This is one of the earliest Harold Lloyd comedies I've seen, and while it's not the best short he ever made The Non-Stop Kid is very much the kind of pleasant, fast-moving and light-hearted romp that helped establish Harold at the top of his profession by the beginning of the 1920s. The plot is a simple concoction: pretty Bebe Daniels is surrounded by suitors, including Harold, but her father wants her to hold out for Professor M. T. Noodle ("empty noodle," get it?). Harold manages to waylay the intended fiancée, arranges for him to get knocked unconscious, switches clothes with him, and shows up at a tea party at Bebe's home disguised as the Professor. Comedy ensues.
This film was made less than a year after Lloyd abandoned his 'Lonesome Luke' character, which he freely admitted in later years was a shameless Chaplin imitation. At times, however, Harold still seems to be impersonating Charlie: for instance, as he steps up to the door of Bebe's home he bumps his shoe on a step and glances back at it in an unmistakably Chaplinesque manner. Once inside, he is handed a cup of tea that has been over-sugared, and his nauseated reaction suggests Charlie once again, a resemblance enhanced by the fake mustache he wears and by the fact that his own hair was still quite bushy at this time. Even so, there are a number of touches along the way that prefigure the Lloyd style soon to emerge, such as the sassy, joke-filled title cards and the eccentric dance Harold performs at the party, which owes nothing to Chaplin. (Actually, the dance may remind latter-day viewers of Groucho Marx!) The ending, when Harold and Bebe manage to escape from her tyrannical father, is very much the sort of triumphant finale Lloyd would favor in his great works of the '20s, a finale that leaves the audience with a warm glow.

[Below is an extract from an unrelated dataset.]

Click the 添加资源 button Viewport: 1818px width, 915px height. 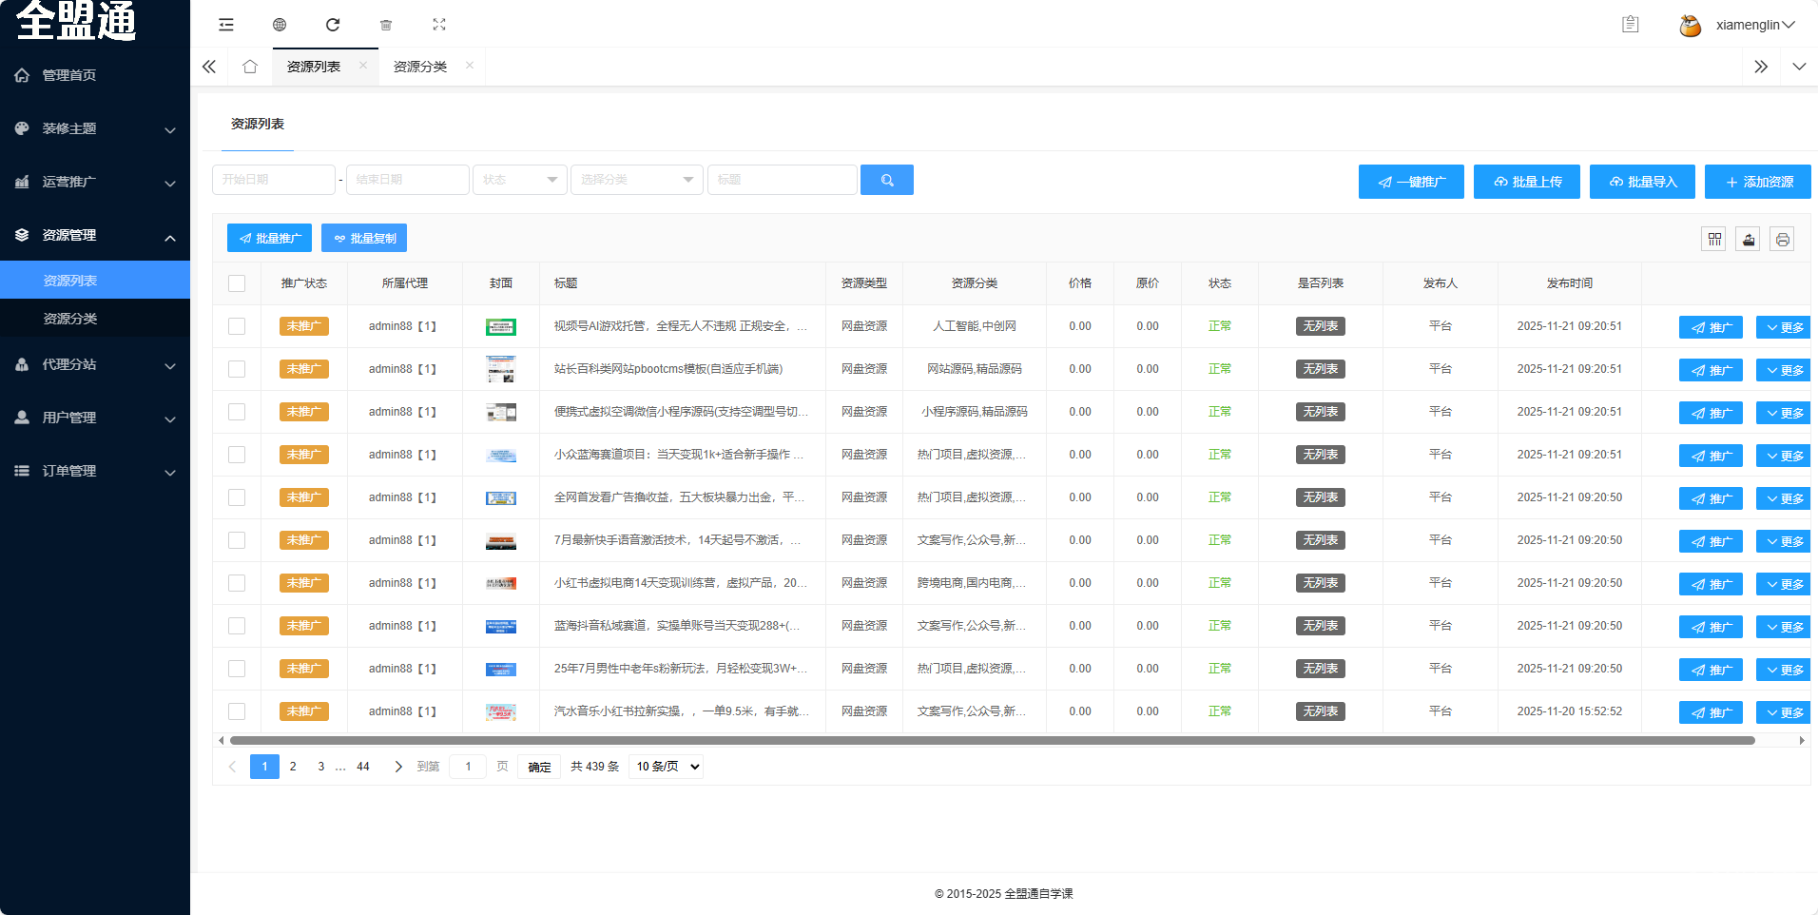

So, all told, this is a pleasant little film. Perhaps it was meant as an inside joke that the fake mustache Harold dons as part of his disguise is a throwback to his former screen character, Lonesome Luke. If so, it may have been intended as a farewell to the more primitive comic style Lloyd and his colleagues were leaving behind. From here on, for the most part, there would be much less reliance on silly get-ups and gags borrowed from Chaplin or anyone else.